MATERIAL FOR THE TASK:
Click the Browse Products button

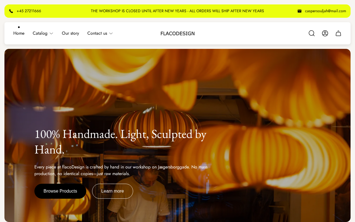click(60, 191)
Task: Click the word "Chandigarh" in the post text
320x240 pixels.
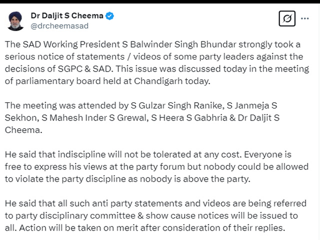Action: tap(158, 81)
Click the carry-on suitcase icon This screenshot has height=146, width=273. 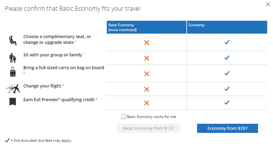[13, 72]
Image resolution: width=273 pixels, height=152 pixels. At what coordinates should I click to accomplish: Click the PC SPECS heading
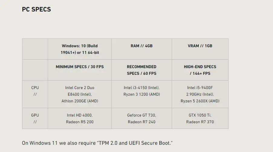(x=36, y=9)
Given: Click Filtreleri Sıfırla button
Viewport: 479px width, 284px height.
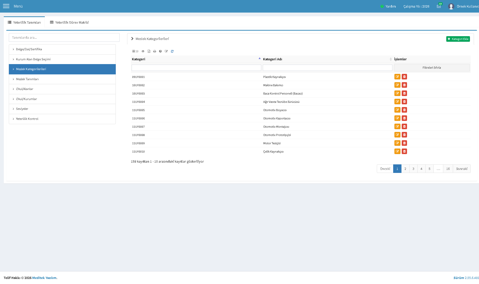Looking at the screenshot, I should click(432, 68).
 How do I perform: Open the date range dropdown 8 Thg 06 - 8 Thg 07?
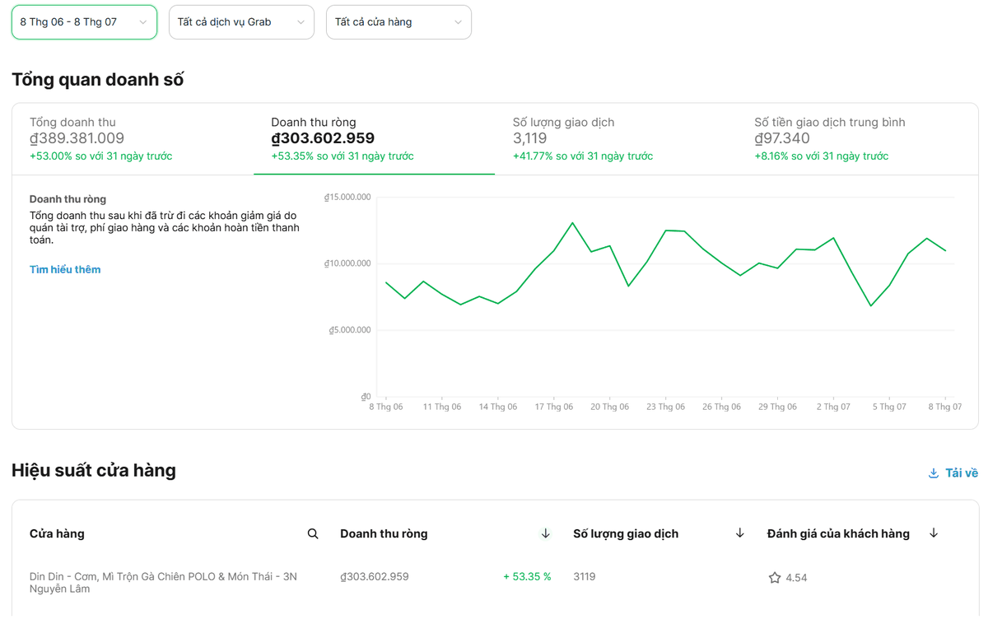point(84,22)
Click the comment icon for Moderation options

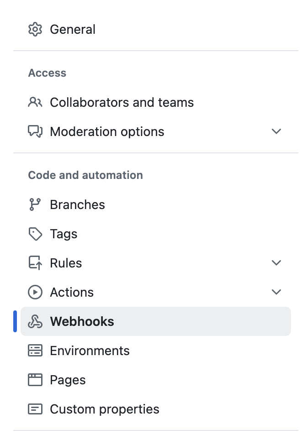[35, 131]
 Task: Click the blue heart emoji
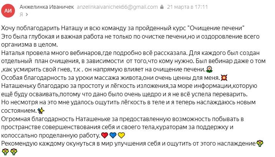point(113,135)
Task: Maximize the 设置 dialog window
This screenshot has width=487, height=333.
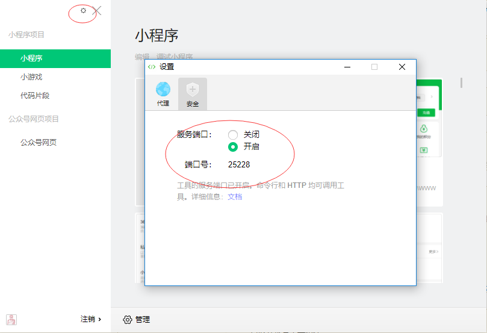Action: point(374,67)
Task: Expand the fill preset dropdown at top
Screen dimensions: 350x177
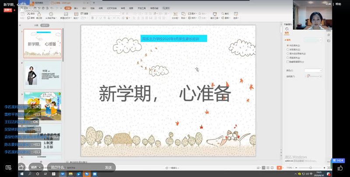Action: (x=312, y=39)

WHAT TO DO:
Print the lines from the one that contains "Click the comment icon for Moderation options" through the last line of the data, exactly and in full, and no other lines. Pictures are not part of the copy.

PROBLEM SOLUTION:
Click the comment icon for Moderation options

[35, 131]
 Task: Click the blue heart emoji
point(113,135)
Task: Maximize the 设置 dialog window
This screenshot has width=487, height=333.
Action: point(374,67)
Task: Expand the fill preset dropdown at top
Screen dimensions: 350x177
Action: (x=312, y=39)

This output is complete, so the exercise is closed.